* [Task to carry out] Pull out of the data below the stretch of lines bounded by the one containing "Task: Expand the Before Hooks step" and the one containing "Toggle notification bell", both bounds included, unchanged.

* [Records for processing]
***

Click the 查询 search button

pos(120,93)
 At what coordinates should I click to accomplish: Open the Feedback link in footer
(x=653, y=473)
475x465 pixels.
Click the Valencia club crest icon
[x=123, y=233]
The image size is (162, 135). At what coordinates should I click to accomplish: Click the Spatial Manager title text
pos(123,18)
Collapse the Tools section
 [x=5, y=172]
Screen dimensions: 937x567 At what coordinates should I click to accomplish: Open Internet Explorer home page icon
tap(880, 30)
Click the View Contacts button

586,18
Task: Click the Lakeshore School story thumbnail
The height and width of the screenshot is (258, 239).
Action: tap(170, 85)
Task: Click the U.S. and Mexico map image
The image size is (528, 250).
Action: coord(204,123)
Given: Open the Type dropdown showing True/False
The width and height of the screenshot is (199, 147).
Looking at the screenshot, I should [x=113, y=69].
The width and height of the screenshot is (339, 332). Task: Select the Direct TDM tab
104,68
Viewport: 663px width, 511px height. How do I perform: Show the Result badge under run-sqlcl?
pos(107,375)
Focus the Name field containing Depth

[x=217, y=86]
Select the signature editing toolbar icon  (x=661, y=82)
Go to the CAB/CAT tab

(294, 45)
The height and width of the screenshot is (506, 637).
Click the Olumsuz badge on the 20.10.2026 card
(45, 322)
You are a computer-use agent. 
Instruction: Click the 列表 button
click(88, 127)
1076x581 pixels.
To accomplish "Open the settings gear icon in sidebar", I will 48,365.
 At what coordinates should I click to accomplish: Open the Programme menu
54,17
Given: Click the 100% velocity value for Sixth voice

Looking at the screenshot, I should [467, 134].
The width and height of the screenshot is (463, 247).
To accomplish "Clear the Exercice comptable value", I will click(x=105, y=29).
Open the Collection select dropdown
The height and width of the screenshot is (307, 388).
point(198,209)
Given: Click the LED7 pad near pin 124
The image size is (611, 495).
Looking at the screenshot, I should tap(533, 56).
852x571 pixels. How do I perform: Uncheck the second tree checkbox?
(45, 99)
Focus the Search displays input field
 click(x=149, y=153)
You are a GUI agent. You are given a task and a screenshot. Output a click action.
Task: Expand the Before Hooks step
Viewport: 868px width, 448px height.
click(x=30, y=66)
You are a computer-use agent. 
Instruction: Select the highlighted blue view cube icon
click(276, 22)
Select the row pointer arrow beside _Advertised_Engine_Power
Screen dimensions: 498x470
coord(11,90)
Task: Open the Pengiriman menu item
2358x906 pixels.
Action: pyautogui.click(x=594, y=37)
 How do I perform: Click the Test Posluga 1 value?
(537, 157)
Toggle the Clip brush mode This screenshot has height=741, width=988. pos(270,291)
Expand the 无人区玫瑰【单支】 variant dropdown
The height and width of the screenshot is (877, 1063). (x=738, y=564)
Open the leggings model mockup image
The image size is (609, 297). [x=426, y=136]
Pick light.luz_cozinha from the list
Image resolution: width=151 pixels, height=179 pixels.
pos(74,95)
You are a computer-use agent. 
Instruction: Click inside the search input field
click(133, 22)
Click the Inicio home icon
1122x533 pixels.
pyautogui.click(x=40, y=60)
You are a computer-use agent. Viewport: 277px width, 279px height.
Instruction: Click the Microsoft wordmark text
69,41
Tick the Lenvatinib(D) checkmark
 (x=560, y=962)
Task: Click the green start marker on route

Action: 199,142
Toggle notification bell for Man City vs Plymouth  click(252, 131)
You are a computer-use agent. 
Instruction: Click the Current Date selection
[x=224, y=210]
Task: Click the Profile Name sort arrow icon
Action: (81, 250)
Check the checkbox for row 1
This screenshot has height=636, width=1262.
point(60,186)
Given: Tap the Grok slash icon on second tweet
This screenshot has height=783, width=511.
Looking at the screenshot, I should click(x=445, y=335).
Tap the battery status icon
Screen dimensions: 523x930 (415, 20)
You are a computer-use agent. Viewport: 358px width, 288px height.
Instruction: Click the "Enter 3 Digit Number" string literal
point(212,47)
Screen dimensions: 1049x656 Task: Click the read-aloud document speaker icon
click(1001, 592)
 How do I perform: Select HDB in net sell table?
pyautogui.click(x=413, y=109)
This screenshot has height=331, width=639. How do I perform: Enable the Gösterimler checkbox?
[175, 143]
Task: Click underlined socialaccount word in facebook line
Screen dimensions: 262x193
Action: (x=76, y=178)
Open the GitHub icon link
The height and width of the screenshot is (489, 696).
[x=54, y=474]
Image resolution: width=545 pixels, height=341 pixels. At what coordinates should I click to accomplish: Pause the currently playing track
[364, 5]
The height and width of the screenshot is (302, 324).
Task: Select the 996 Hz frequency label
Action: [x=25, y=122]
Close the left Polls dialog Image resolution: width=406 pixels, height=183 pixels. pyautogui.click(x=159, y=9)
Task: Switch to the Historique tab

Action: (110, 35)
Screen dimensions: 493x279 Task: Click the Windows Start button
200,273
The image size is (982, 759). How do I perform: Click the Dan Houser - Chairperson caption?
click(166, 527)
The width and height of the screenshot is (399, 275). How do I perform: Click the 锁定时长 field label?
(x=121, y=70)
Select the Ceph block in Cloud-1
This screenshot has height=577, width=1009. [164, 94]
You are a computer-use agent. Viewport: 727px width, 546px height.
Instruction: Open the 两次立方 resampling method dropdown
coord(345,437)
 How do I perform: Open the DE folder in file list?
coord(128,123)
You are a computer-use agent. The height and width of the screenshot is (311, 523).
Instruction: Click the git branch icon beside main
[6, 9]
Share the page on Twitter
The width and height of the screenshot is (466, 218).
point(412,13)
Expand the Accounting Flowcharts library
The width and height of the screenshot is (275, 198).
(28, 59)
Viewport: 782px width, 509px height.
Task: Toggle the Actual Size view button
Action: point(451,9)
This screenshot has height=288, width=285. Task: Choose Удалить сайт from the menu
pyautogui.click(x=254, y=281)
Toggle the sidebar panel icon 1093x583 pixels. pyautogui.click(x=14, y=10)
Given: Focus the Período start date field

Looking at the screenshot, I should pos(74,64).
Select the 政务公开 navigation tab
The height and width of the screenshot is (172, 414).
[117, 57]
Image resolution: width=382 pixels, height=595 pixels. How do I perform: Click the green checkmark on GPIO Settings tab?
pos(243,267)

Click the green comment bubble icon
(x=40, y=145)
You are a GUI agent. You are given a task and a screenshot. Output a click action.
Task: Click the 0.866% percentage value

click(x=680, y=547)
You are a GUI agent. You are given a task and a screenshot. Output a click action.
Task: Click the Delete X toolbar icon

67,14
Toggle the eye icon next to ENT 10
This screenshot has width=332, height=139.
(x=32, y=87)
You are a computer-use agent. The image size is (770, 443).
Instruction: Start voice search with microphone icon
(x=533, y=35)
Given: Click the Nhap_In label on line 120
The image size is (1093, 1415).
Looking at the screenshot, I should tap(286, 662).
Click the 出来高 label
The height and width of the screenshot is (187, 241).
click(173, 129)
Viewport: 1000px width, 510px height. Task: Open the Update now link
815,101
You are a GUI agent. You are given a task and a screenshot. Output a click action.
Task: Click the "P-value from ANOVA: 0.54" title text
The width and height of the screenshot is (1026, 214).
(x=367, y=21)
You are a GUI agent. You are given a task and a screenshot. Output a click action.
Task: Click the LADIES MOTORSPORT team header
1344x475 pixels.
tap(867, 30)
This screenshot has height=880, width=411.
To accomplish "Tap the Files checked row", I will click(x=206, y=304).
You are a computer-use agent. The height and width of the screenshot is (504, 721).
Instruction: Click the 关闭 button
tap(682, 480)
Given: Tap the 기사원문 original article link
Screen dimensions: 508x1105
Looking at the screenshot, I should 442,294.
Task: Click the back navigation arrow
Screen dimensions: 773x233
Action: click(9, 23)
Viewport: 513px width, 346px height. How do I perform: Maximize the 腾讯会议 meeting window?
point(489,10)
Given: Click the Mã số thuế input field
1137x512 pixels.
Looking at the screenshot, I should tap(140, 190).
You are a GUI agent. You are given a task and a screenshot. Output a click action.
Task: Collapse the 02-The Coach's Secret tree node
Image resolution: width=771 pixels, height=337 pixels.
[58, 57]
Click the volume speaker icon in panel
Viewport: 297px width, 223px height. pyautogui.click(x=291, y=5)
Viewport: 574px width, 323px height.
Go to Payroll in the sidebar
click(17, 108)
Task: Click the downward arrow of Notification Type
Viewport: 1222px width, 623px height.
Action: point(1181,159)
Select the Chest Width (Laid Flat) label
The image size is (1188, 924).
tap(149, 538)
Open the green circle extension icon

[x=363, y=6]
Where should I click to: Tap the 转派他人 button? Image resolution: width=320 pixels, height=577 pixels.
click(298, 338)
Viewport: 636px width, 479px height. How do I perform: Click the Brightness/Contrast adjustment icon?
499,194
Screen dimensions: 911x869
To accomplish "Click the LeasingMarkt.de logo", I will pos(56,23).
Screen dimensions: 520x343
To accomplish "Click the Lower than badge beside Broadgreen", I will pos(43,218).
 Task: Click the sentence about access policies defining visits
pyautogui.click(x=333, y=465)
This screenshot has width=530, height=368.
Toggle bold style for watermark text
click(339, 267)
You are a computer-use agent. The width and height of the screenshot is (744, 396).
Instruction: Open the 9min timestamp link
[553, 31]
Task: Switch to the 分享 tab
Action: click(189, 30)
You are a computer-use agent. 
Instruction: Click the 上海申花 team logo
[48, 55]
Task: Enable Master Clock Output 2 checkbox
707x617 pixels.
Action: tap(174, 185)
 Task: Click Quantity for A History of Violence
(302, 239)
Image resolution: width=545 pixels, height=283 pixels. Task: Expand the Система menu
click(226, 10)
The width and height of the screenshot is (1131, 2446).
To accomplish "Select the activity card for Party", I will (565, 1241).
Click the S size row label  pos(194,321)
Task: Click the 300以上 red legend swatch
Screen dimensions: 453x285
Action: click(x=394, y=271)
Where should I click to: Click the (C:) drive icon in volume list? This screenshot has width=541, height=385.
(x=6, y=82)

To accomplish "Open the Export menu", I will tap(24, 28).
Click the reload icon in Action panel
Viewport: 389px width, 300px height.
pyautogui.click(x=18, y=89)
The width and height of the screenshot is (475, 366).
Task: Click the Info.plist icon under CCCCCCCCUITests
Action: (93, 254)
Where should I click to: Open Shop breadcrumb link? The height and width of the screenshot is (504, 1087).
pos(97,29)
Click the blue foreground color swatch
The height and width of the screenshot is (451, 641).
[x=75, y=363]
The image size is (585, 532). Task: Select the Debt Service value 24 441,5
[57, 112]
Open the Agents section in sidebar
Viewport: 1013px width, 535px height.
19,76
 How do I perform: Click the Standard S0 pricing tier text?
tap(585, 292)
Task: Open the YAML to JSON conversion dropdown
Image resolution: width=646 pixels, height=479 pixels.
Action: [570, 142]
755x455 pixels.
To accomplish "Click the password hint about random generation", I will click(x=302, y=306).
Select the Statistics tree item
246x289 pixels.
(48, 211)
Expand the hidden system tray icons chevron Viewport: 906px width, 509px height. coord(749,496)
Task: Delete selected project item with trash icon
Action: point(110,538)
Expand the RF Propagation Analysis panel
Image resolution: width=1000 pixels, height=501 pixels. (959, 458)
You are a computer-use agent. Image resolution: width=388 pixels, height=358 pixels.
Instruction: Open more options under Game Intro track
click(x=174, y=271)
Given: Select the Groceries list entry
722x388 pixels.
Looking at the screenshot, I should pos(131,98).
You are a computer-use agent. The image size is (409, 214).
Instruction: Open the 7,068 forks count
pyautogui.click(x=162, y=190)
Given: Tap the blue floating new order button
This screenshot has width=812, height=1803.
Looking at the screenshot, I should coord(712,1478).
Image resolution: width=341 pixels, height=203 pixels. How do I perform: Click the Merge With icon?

***

* [Answer space]
Task: Expand the Before Hooks step
Viewport: 868px width, 448px height.
click(x=30, y=66)
You are a computer-use agent. 
Instruction: Select the highlighted blue view cube icon
click(276, 22)
Select the row pointer arrow beside _Advertised_Engine_Power
Screen dimensions: 498x470
coord(11,90)
Task: Open the Pengiriman menu item
2358x906 pixels.
Action: pyautogui.click(x=594, y=37)
 How do I perform: Click the Test Posluga 1 value?
(537, 157)
Toggle the Clip brush mode This screenshot has height=741, width=988. pos(270,291)
Expand the 无人区玫瑰【单支】 variant dropdown
The height and width of the screenshot is (877, 1063). (x=738, y=564)
Open the leggings model mockup image
The image size is (609, 297). [x=426, y=136]
Pick light.luz_cozinha from the list
Image resolution: width=151 pixels, height=179 pixels.
pos(74,95)
You are a computer-use agent. 
Instruction: Click inside the search input field
click(133, 22)
Click the Inicio home icon
1122x533 pixels.
pyautogui.click(x=40, y=60)
You are a computer-use agent. Viewport: 277px width, 279px height.
Instruction: Click the Microsoft wordmark text
69,41
Tick the Lenvatinib(D) checkmark
 (x=560, y=962)
Task: Click the green start marker on route

Action: 199,142
Toggle notification bell for Man City vs Plymouth  click(252, 131)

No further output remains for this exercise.